— EXERCISE —
Print the entries below exactly as they appear, from the first line up to and including the line with "The width and". Do not print any pictures.

++++++++++++++++++++

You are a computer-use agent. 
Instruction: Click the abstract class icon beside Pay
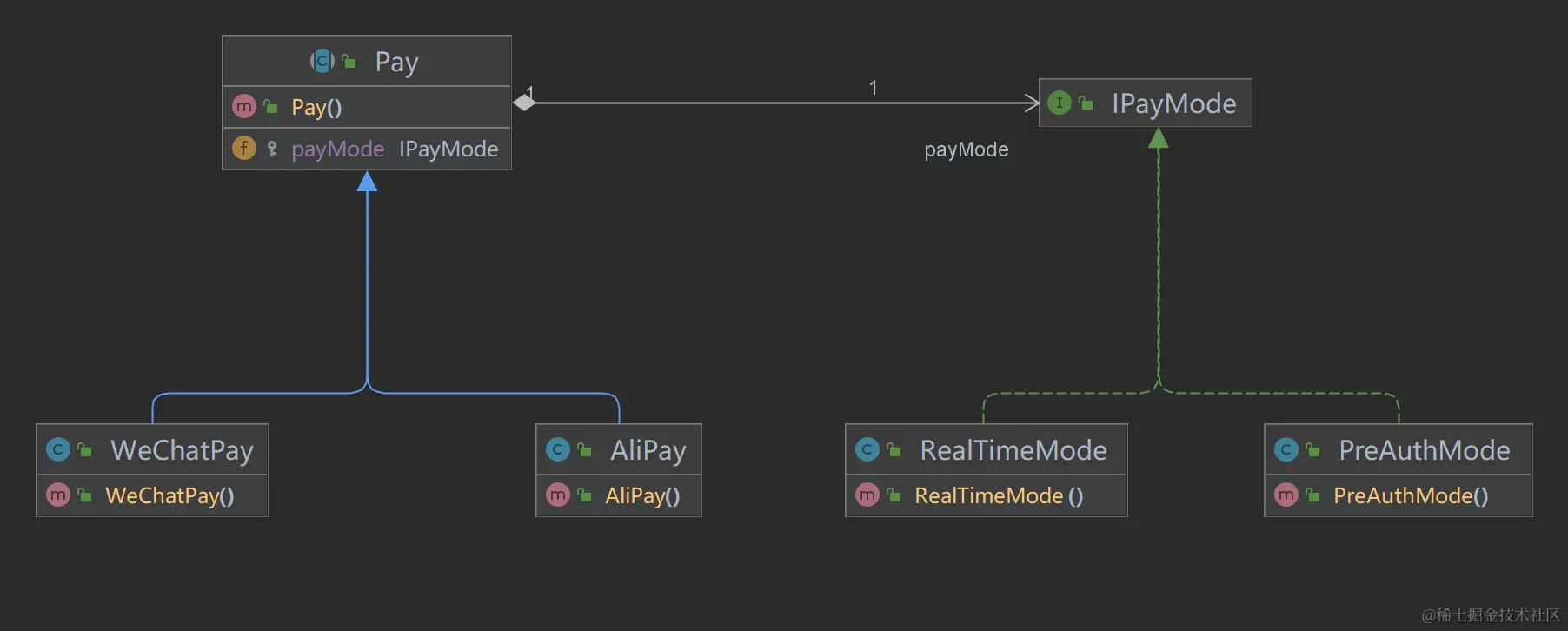(322, 61)
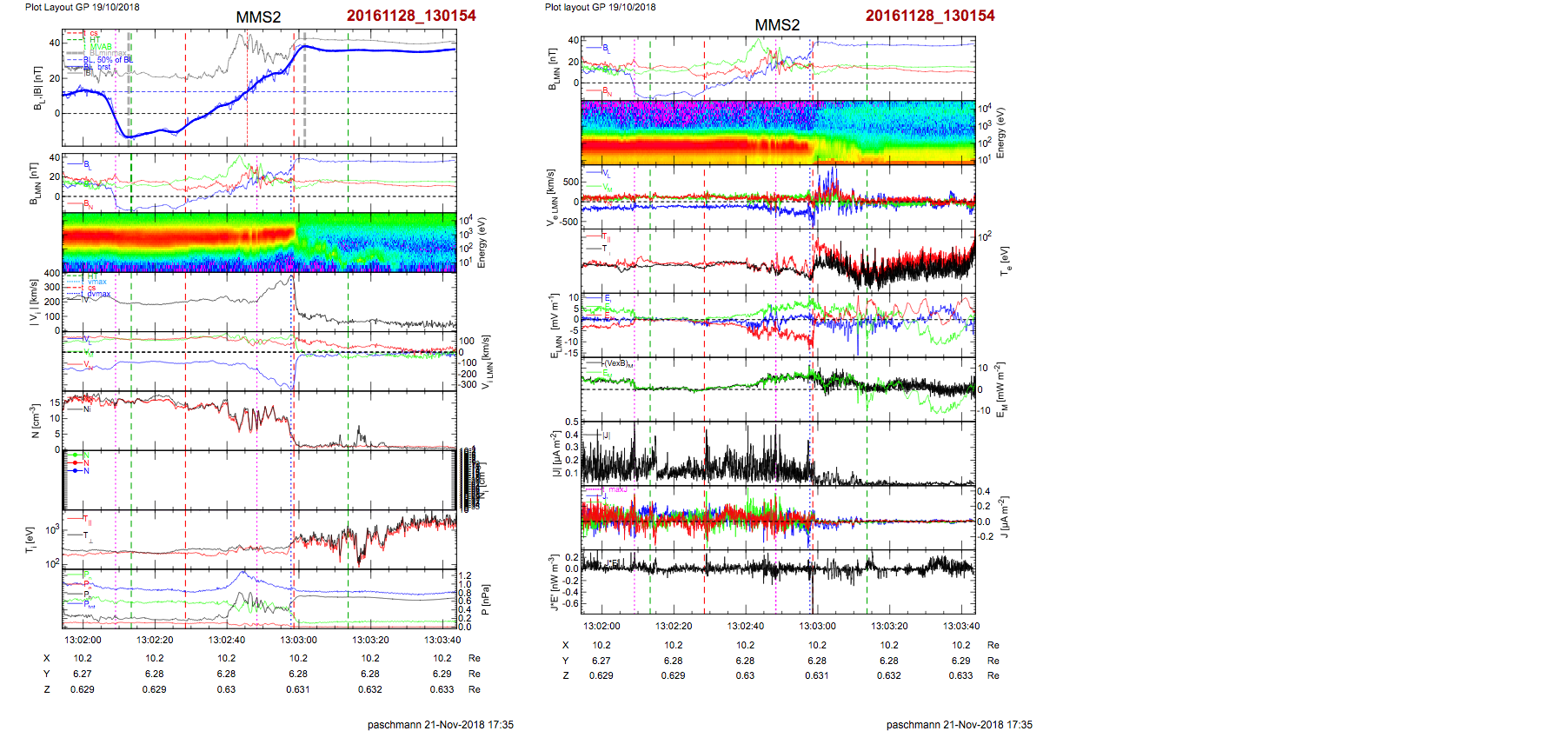Click the MMS2 title above the right plot
The height and width of the screenshot is (731, 1568).
pos(776,25)
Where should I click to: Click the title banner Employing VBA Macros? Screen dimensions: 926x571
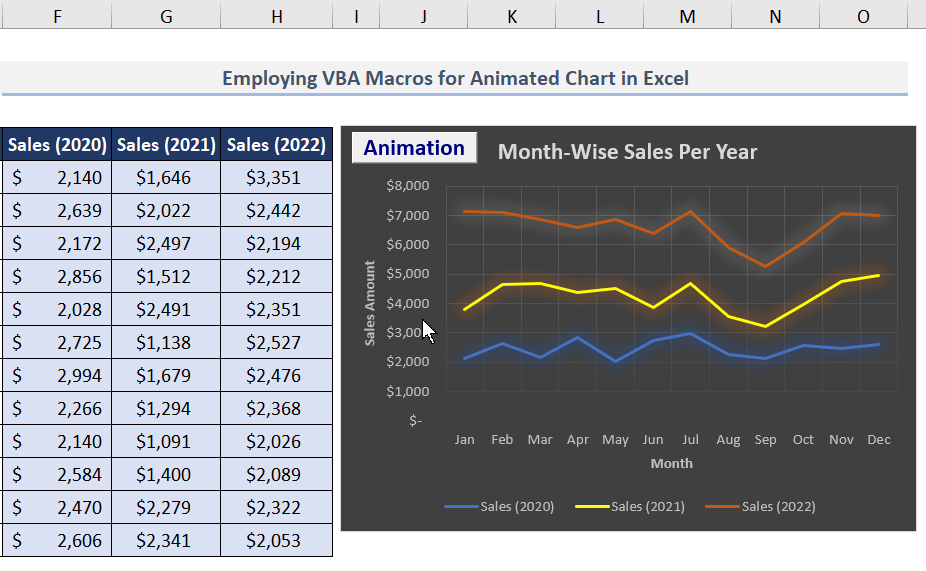click(455, 78)
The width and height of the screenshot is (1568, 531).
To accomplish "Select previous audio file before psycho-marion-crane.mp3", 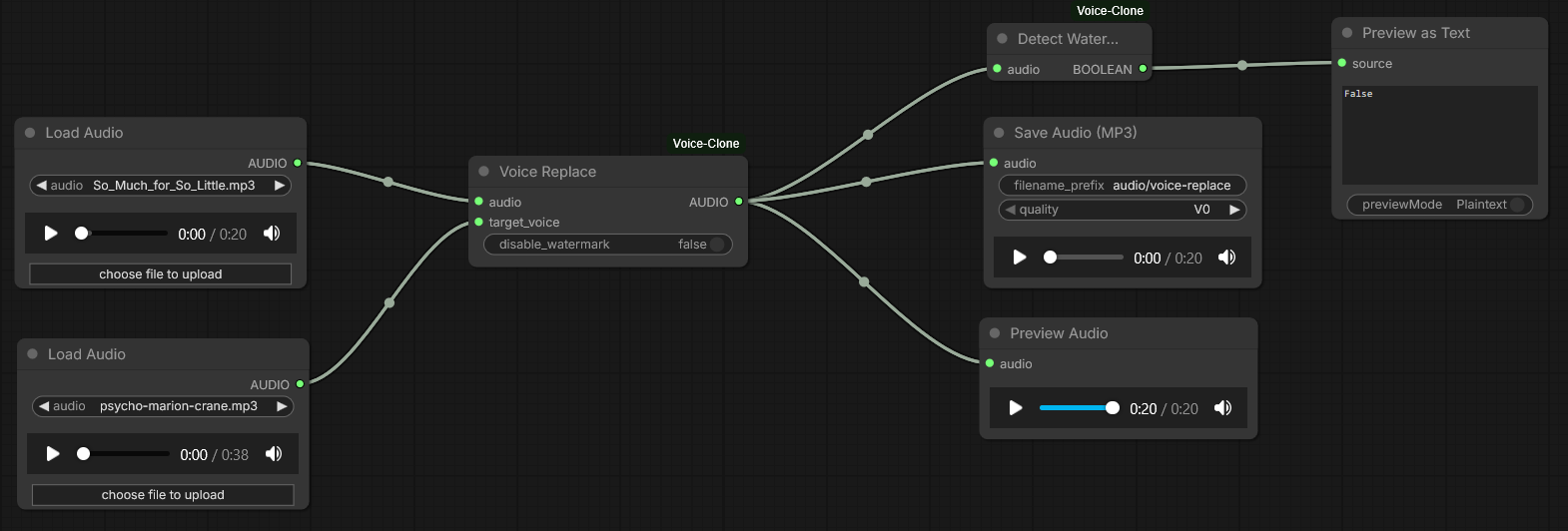I will coord(44,406).
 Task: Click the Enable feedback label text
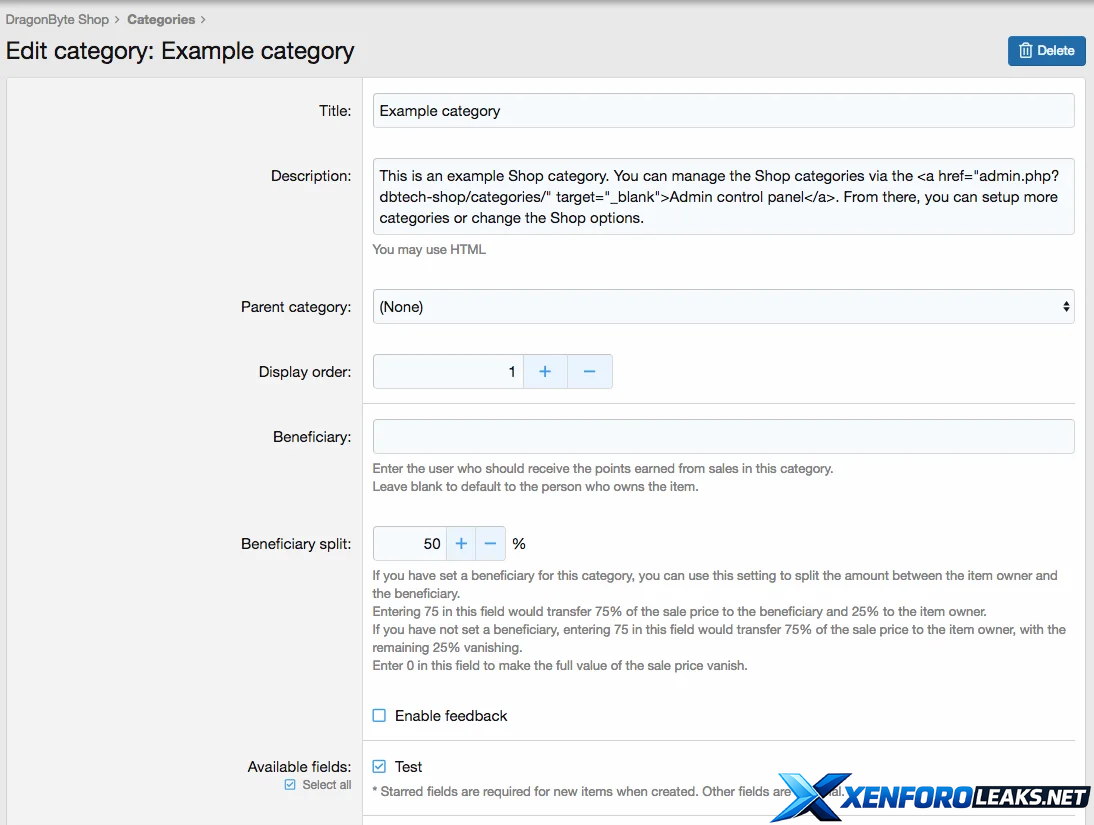(451, 716)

++++++++++++++++++++

— TASK RESULT —
You are a computer-use agent. 
Instruction: Click the abstract class icon beside Pay
(322, 61)
Click the MMS2 title above the right plot
The height and width of the screenshot is (731, 1568).
pos(776,25)
Where should I click to: Click the title banner Employing VBA Macros? Screen dimensions: 926x571
click(455, 78)
The width and height of the screenshot is (1568, 531).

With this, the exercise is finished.